[Records from a data collection]
━━━━━━━━━━━━━━━━━━━━━━━━━━━━━━

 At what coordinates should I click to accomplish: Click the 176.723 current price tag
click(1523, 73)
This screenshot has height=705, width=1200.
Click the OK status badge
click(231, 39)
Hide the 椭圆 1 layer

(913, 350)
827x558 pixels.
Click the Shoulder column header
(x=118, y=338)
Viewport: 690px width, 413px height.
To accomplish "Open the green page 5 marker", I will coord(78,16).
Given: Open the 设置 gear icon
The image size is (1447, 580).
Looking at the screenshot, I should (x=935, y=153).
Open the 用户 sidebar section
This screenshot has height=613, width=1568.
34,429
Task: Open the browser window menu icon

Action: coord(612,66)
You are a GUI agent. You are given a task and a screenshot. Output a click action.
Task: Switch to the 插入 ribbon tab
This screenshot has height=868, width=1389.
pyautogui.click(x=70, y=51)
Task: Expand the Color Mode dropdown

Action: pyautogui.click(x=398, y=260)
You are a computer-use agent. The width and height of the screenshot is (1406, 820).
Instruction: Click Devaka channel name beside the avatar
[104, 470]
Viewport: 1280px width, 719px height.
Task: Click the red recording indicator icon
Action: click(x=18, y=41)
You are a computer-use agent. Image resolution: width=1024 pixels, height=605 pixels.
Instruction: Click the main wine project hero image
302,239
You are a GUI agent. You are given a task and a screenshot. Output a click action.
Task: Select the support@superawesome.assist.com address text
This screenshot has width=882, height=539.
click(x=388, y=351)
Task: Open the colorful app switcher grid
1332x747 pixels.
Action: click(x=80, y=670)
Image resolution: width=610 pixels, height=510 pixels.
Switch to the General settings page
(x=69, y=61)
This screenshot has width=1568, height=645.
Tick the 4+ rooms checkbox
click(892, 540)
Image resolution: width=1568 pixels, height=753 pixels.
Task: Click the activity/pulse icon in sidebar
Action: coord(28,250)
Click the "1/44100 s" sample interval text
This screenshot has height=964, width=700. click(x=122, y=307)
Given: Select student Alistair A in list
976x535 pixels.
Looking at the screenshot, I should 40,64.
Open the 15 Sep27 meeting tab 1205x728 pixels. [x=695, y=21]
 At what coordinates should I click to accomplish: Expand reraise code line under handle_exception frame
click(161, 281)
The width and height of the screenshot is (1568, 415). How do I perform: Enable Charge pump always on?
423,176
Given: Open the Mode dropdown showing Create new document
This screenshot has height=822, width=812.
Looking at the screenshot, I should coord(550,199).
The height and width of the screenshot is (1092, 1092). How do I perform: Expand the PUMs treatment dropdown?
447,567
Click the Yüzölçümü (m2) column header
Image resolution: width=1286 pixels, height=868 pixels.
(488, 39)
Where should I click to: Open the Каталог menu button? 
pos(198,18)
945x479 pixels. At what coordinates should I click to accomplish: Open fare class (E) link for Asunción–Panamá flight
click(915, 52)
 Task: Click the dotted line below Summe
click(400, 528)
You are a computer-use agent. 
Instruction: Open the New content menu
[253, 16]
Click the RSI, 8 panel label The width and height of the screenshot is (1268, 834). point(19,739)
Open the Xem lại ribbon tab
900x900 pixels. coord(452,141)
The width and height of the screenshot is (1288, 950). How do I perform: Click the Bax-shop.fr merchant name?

━━━━━━━━━━━━━━━━━━━━━━━━━━━━━━

#### [Exercise brief]
Scan the data, and report each line that uses the word "Select".

#### [Result]
Task: Select the support@superawesome.assist.com address text
Given: Select student Alistair A in list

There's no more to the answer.